The metabolically stabilized LPA analogue 1‐oleoyl‐2‐O‐methyl‐rac‐glycerophosphorothioate (OMPT) was recently shown to be a potent subtype‐selective agonist for LPA 3 , a G‐protein‐coupled receptor (GPCR) in the endothelial differentiation gene (EDG) family. Further stabilization was achieved by replacing the sn‐1 O‐acyl group with an O‐alkyl ether. A new synthetic route for the enantiospecific synthesis of the resulting alkyl LPA phosphorothioate analogues is described. The pharmacological properties of the alkyl OMPT analogues were characterized for subtype‐specific agonist activity using Ca 2+ ‐mobilization assays in RH7777 cells expressing the individual EDG family LPA receptors. Alkyl OMPT analogues induced cell migration in cancer cells mediated through LPA 1 . Alkyl OMPT analogues also activated Ca 2+ release through LPA 2 activation but with less potency than sn‐1‐oleoyl LPA. In contrast, alkyl OMPT analogues were potent LPA 3 agonists. The alkyl OMPTs 1 and 3 induced cell proliferation at submicromolar concentrations in 10T 1/2 fibroblasts.

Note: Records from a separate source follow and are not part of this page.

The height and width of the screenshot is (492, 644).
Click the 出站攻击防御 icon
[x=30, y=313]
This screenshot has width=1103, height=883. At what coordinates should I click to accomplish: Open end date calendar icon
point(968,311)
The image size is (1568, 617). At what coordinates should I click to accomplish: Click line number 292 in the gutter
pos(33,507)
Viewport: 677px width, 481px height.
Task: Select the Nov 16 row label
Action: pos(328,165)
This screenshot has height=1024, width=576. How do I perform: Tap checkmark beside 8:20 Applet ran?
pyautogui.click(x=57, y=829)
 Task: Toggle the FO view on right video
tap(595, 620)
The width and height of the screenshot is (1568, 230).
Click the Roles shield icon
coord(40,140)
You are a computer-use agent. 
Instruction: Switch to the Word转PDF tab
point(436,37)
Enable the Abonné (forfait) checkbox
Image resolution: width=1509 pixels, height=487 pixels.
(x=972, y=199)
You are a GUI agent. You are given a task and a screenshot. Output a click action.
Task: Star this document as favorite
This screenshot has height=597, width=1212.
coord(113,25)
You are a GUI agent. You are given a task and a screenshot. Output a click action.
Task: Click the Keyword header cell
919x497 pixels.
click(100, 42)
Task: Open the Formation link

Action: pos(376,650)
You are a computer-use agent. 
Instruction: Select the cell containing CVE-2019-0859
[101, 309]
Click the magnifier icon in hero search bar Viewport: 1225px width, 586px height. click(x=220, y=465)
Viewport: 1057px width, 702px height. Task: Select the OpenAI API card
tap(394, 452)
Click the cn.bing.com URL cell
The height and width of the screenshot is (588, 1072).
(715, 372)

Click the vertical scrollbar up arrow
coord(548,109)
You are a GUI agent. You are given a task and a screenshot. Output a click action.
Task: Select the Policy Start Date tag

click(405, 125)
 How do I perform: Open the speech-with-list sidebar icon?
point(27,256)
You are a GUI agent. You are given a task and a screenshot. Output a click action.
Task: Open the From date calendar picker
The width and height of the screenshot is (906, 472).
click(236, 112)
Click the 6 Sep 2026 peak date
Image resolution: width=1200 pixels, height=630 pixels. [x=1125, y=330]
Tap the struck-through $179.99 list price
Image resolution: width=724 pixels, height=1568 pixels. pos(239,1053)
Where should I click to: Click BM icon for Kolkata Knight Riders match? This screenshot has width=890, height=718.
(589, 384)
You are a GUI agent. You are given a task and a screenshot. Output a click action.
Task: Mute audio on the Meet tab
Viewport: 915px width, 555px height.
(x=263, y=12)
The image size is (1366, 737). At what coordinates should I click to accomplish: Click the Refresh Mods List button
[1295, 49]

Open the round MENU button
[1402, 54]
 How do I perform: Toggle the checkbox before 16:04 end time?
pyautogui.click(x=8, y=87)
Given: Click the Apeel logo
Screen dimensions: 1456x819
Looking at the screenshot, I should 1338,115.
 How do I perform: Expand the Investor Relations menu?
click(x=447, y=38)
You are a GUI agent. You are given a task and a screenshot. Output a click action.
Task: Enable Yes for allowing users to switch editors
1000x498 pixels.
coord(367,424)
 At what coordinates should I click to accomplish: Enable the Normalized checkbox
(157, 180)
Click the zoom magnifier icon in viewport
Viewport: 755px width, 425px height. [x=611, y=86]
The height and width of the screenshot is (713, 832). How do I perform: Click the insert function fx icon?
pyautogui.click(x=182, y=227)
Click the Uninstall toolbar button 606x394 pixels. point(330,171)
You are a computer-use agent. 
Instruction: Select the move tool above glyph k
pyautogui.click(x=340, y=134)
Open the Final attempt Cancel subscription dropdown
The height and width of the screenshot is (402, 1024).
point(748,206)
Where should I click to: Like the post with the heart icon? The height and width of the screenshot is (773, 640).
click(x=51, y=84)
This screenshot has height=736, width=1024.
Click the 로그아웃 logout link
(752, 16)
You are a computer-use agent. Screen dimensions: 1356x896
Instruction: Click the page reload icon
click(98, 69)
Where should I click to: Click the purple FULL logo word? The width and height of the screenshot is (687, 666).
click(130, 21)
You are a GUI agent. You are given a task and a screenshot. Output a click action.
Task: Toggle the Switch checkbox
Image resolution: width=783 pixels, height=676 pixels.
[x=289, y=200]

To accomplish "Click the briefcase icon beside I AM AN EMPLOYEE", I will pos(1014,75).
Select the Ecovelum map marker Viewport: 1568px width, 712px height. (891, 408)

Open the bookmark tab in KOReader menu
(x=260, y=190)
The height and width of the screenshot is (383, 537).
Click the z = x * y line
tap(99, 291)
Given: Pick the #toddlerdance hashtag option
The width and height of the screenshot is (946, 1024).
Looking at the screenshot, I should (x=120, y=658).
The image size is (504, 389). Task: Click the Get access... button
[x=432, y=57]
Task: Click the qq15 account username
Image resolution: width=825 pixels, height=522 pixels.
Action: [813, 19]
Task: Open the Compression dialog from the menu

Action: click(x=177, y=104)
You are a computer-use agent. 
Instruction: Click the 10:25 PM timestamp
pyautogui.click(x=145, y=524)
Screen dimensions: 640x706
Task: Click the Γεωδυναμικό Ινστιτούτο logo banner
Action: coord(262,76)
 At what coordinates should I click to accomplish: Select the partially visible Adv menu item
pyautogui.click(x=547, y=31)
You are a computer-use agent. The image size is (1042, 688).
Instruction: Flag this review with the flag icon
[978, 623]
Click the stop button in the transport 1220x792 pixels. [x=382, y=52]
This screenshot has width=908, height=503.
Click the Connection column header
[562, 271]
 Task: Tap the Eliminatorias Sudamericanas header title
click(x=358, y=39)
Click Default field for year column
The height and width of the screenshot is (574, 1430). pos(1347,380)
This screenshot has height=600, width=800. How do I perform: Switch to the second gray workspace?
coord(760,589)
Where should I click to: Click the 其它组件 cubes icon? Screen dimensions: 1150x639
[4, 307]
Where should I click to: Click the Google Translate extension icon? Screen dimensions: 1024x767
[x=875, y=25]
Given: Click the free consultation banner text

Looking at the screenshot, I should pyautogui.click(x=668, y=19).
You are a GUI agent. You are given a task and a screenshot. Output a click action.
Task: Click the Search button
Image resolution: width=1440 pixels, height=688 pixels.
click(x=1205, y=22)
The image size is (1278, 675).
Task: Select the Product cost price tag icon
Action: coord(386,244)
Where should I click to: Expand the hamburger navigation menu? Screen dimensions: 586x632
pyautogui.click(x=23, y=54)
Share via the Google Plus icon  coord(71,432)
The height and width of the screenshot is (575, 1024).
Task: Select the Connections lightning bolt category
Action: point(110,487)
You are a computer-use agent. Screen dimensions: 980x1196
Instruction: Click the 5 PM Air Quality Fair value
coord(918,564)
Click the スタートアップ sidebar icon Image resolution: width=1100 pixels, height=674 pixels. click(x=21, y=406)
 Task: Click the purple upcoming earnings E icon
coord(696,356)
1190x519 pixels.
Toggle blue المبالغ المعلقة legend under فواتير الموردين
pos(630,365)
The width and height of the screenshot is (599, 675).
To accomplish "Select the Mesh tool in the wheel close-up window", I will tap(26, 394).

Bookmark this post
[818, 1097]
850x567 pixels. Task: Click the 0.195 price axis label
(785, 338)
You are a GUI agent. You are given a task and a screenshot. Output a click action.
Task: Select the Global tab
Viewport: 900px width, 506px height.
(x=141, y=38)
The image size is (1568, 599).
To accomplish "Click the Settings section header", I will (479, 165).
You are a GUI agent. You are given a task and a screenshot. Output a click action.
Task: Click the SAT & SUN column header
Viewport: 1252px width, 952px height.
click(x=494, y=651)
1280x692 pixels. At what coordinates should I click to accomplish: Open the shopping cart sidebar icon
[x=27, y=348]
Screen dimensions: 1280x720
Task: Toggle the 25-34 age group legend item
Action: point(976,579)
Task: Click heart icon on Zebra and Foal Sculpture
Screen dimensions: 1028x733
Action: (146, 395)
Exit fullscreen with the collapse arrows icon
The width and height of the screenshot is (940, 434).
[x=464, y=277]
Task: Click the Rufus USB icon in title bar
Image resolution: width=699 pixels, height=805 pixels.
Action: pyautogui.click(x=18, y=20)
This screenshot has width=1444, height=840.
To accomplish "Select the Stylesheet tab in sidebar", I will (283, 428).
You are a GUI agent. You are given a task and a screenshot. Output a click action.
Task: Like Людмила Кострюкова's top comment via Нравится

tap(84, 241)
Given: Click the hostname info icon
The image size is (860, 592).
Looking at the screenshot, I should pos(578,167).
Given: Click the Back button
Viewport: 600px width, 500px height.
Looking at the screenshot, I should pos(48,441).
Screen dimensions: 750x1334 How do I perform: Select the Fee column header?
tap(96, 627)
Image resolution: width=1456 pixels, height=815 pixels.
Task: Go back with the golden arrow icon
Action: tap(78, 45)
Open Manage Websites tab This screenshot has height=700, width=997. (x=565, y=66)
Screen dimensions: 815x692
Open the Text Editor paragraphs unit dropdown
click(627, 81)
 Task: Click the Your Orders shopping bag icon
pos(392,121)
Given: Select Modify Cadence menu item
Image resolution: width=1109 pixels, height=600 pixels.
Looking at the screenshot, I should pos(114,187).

Interestingly, the absolute configuration of the sn‐2 methoxy group of the alkyl OMPT analogues was not recognized by any of the LPA receptors in the EDG family. By using a reporter gene assay for the LPA‐activated nuclear transcription factor PPARγ, we demonstrated that phosphorothioate diesters have agonist activity that is independent of their ligand properties at the LPA‐activated GPCRs. The availability of new alkyl LPA analogues expands the scope of structure–activity studies and will further refine the molecular nature of ligand–receptor interactions for this class of GPCRs.